- [Instrucción de trabajo 1]:
Duplica sin cambios el fragmento del texto sobre el médico acompañante que va desde "Nunca se acompaña" hasta "notas de humor.", ambos incluidos.
- [Instrucción de trabajo 2]:
Contesta según el texto sobre el médico acompañante:
(a) ¿Qué película se cita como ejemplo de inversión de papeles?
(b) ¿Para qué están bloqueadas las ventanas de los espacios comunes?
(c) ¿Con qué objeto adorna a menudo su bata quien es médico en un hospital, y cómo se califica ese objeto?

- [Texto de la página]:

+ + + + + + +

Cuando el médico se hace acompañante, no puede ser médico, pero tampoco dejar de serlo, entrando en una situación complicada, extraña. La deseable tendencia a “descansar” en la adecuada atención clínica de otros no excluirá esa pasión impaciente por saber lo que se desea, por asegurarse de que las cosas irán bien, de que el cuerpo enfermo dejará de serlo, de que lo que se imagina improbable y terrible acabará cediendo a lo probable y llevadero. El pensamiento mágico temeroso ignora al reverendo Bayes.


La vida lo irá determinando en cada caso, pero todo médico joven debiera saber de las bondades y maldades de la necesaria compañía. Todo médico joven debiera saber lo que supone acabar siendo reducido, aunque sea por poco tiempo, a cuerpo enfermo. Es más, quizá fuera conveniente una estancia hospitalaria para quien, por sus buenas notas, cree tener vocación por la Medicina. Muchos serían disuadidos de iniciar sus estudios. En la película “The Doctor”, se jugaba con esta inversión de papeles. Es discutible que sirva en realidad para poco más que para percibir las cosas de otro modo y con una inmunidad lúdica.


Nunca se acompaña sólo a un paciente. Se está, porque acompañar es estar, con otros, el compañero de habitación, pacientes que acuden a espacios comunes (cada vez más raros), espacios que pueden tener una vista magnífica y, a la vez, carcelaria, con ventanas bloqueadas para evitar suicidios, algo que siempre puede ocurrir en un hospital. Y se está así en presencia de otras realidades que se suponían, pero no se sabían; la insuficiencia funcional de alguien, la soledad de otro, tristezas, tragedias, esperas desesperadas y esperas resignadas que quizá sean peores. A veces, algunas notas de humor.


¿Quién es médico en un hospital? En general, alguien que lleva una bata y que, con frecuencia, la adorna con un fonendoscopio muchas veces inútil. Desde ese rol aparente puede acoger y quizá sostener esperanzas de otros que hasta hace poco fueron desconocidos, de otros que no son ni serán sus pacientes pero que también están ahí. El rol permanece, aunque la posición sea otra.


Se ve al otro en su indefensión. Un otro callado, quizá temeroso, a veces querulante. Todo lo bueno y lo malo de cada cual aflora en la enfermedad. Habrá quien vea como una bendición del cielo ser atendido por otros, a la vez que persistirán casos de familias de visión onfalocéntrica que creen que su paciente es el único importante para todo el mundo hospitalario, para todo el mundo en general, y que para eso le pagan a todo ese mundo, para atender hasta los últimos caprichos de un imbécil, porque se puede estar enfermo y seguir siendo imbécil.

+ + + + + + +

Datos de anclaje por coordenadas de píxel
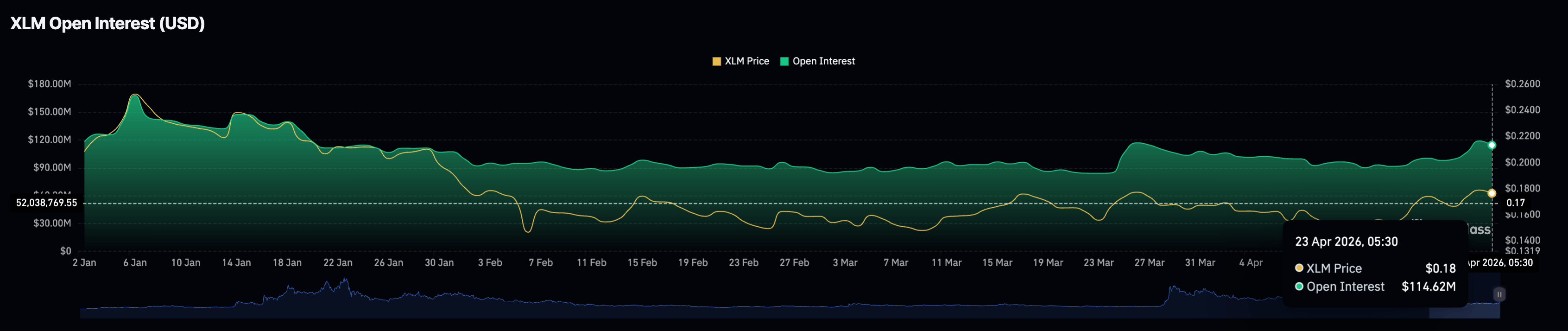The height and width of the screenshot is (331, 1568).
Task: Toggle the Open Interest legend green swatch
Action: click(x=784, y=62)
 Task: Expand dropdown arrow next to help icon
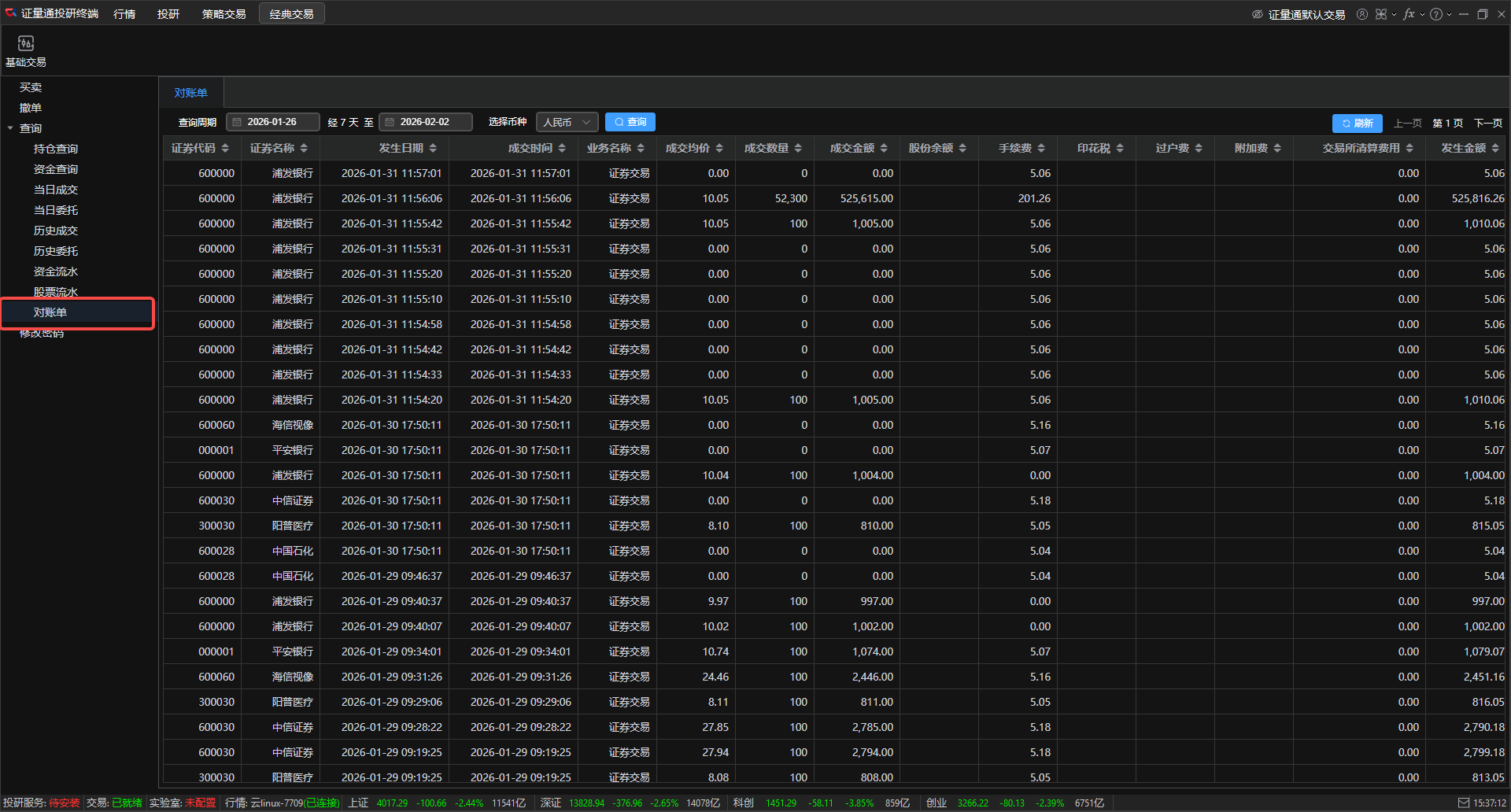[1449, 14]
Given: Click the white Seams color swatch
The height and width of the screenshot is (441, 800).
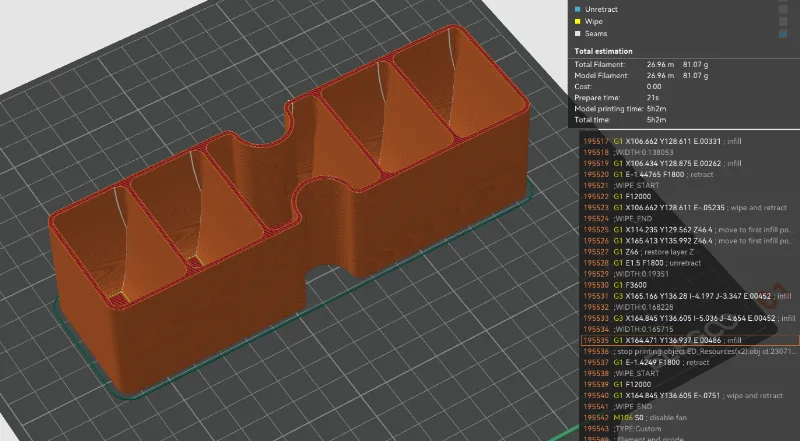Looking at the screenshot, I should [578, 34].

+ + + + + + +

- [Respuesta escrita 1]:
Nunca se acompaña sólo a un paciente. Se está, porque acompañar es estar, con otros, el compañero de habitación, pacientes que acuden a espacios comunes (cada vez más raros), espacios que pueden tener una vista magnífica y, a la vez, carcelaria, con ventanas bloqueadas para evitar suicidios, algo que siempre puede ocurrir en un hospital. Y se está así en presencia de otras realidades que se suponían, pero no se sabían; la insuficiencia funcional de alguien, la soledad de otro, tristezas, tragedias, esperas desesperadas y esperas resignadas que quizá sean peores. A veces, algunas notas de humor.

- [Respuesta escrita 2]:
(a) "The Doctor".
(b) Para evitar suicidios.
(c) Con un fonendoscopio, calificado como "muchas veces inútil".